Jakarta, pelita.co.id – Kerja-kerja jurnalis dalam melakukan pelaporan isu iklim dan lingkungan di Indonesia menghadapi potensi ancaman dan serangan serangan fisik dan non fisik. Jurnalis dan media Indonesia yang meliput isu lingkungan juga menghadapi tantangan lain seperti terbatasnya akses terhadap informasi yang acap kali dilakukan oleh negara dan perusahaan yang terlibat dalam praktik perusakan lingkungan.

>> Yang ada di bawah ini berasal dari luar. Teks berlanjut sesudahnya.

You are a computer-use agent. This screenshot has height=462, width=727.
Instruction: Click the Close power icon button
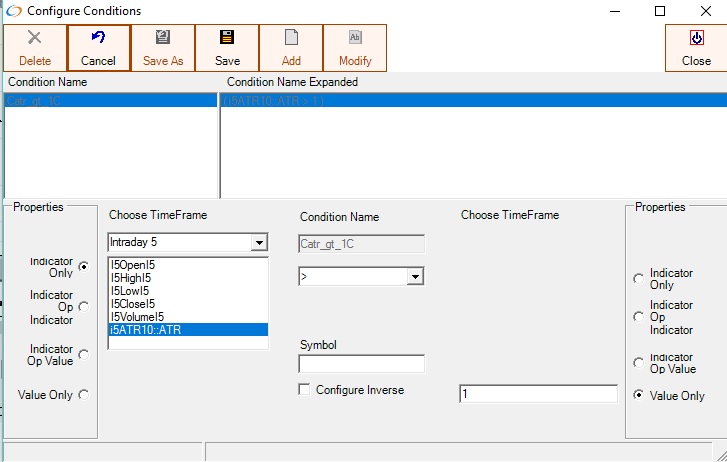click(696, 38)
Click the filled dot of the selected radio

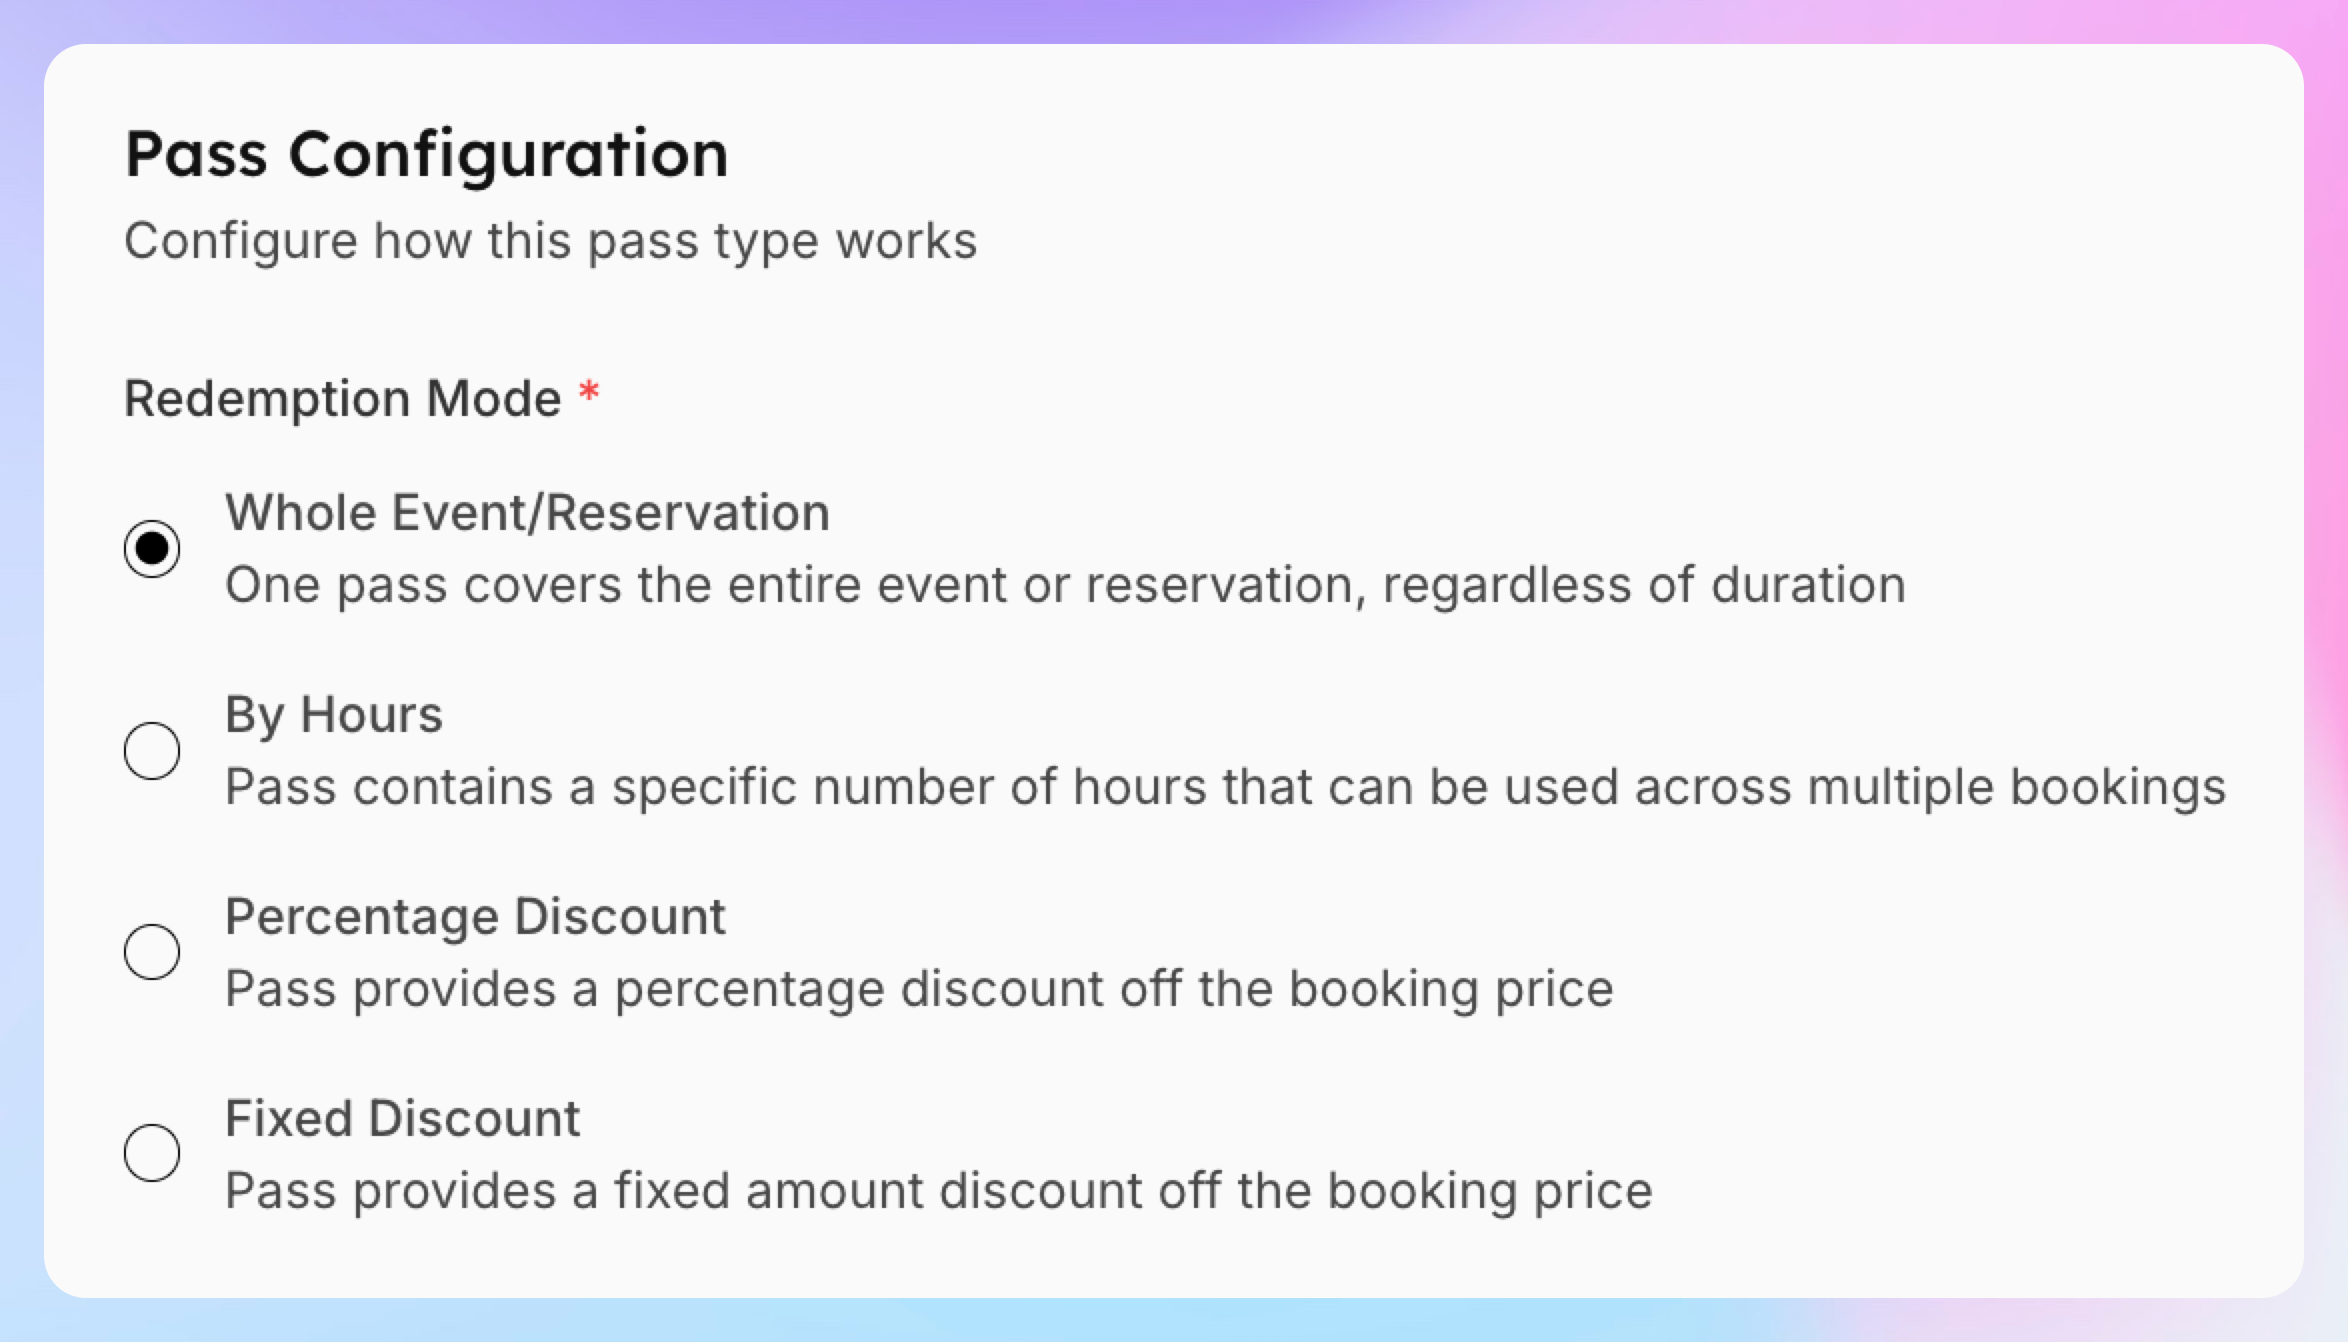coord(152,548)
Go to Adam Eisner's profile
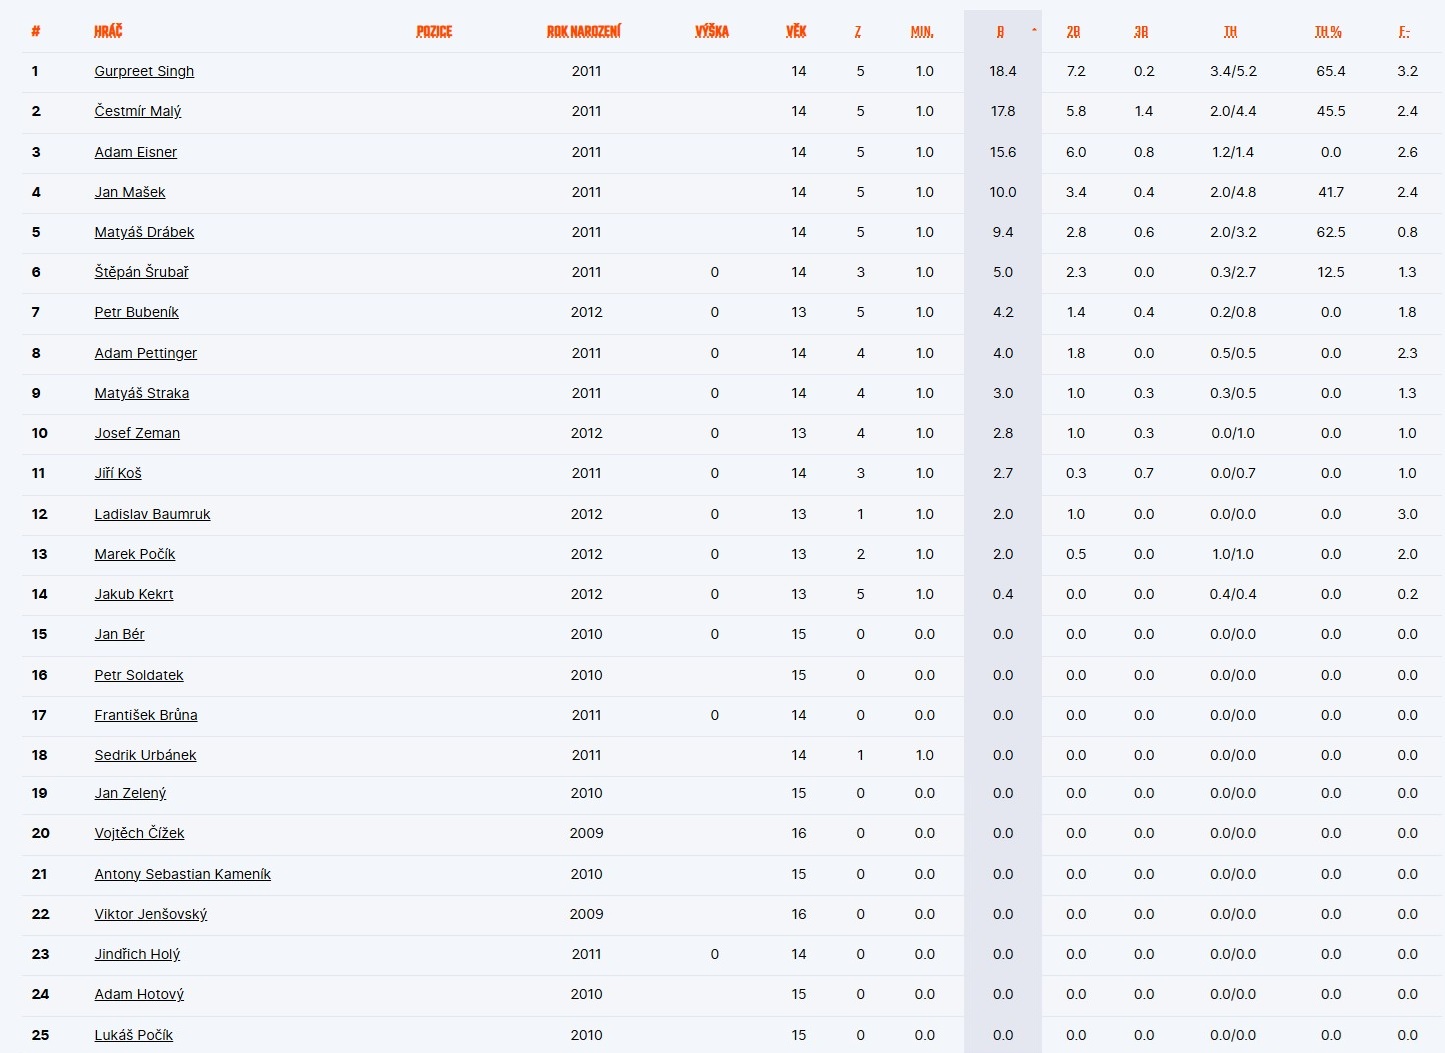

Tantangan lainnya adalah tekanan ekonomi-politik dan peningkatan risiko keamanan.
“Bahkan dalam ruang redaksi juga berpotensi menjadi tempat resistensi yang kadang-kadang mempersulit jurnalis untuk meliput isu-isu lingkungan,” kata wartawan Ahmad Arif dalam diskusi “Peliputan Iklim dan Lingkungan Hidup yang Berpihak, Aman, dan Akurat” di Taman Ismail Marzuki, Jakarta pada Jumat, (13/12/2024).
Diskusi dan dialog media ini merupakan bagian dari acara Indonesia Climate Week, sebuah festival iklim yang bertemakan “Merayakan Aksi Iklim Lokal Untuk Global” yang diselenggarakan oleh Aliansi Voices for Just Climate Action (VCA) Indonesia di Taman Ismail Marzuki, Jakarta, pada 10-14 Desember 2024.
Ahmad Arif menambahkan pentingnya kolaborasi antara wartawan dengan akademisi dalam melakukan pelaporan isu iklim dan lingkungan.
“Kerja jurnalistik lingkungan tidak selesai dengan pengumpulan data, namun meneruskannya menjadi narasi agar dapat dipahami oleh pembaca yang heterogen,” ujarnya.
Di tingkat global, empat dari 10 jurnalis yang meliput krisis iklim dan isu lingkungan mendapatkan ancaman akibat dari pekerjaan mereka dengan 11 persen diantaranya mengalami kekerasan fisik. Berdasarkan laporan yang dikeluarkan UNESCO yang bertajuk Press and Planet in Danger dalam kurun waktu 2018-2023 terdapat peningkatan penyerangan media dan jurnalis lingkungan hidup sebesar 42 persen.
Di Indonesia, diambil dari data Aliansi Jurnalis Indonesia (AJI), terdapat penyerangan kepada 15 meda dan jurnalis pada tahun 2023. Serangan tersebut paling banyak dilakukan oleh kelompok massa, Aparat Penegak Hukum (APH), dan perusahaan.
Di tengah risiko intimidasi dan kekerasan, jurnalis dan media Indonesia yang meliput isu lingkungan juga menghadapi tantangan lain seperti terbatasnya akses terhadap informasi yang acap kali dilakukan oleh negara dan perusahaan yang terlibat dalam praktik perusakan lingkungan. Tantangan lainnya adalah tekanan ekonomi-politik dan peningkatan risiko keamanan.
Tantangan terakhir adalah kompleksitas isu iklim dan lingkungan itu sendiri. Tidak dipungkiri, isu iklim dan lingkungan banyak menggunakan istilah-istilah asing yang tidak biasa digunakan dalam kehidupan sehari-hari. Karenanya, jurnalis yang meliput isu krisis lingkungan perlu memiliki keahlian khusus dan melakukan penelitian yang mendalam agar dapat menyajikan informasi yang akurat dan dapat dicerna serta dimengerti oleh pembaca.
Di sisi lain, informasi dan pengetahuan mengenai isu lingkungan hidup dan iklim juga dipegang oleh komunitas-komunitas di tingkat tapak yang jarang sekali mendapatkan perhatian dari publik.
Kelompok masyarakat paling terdampak juga mendapatkan tantangan, intimidasi, dan kekerasan serupa dengan yang dialami oleh media dan jurnalis. Namun, sering kali dua kelompok ini, komunitas dan media, tidak terhubung meskipun memiliki kegelisahan dan pengalaman yang sama dalam isu iklim dan lingkungan hidup.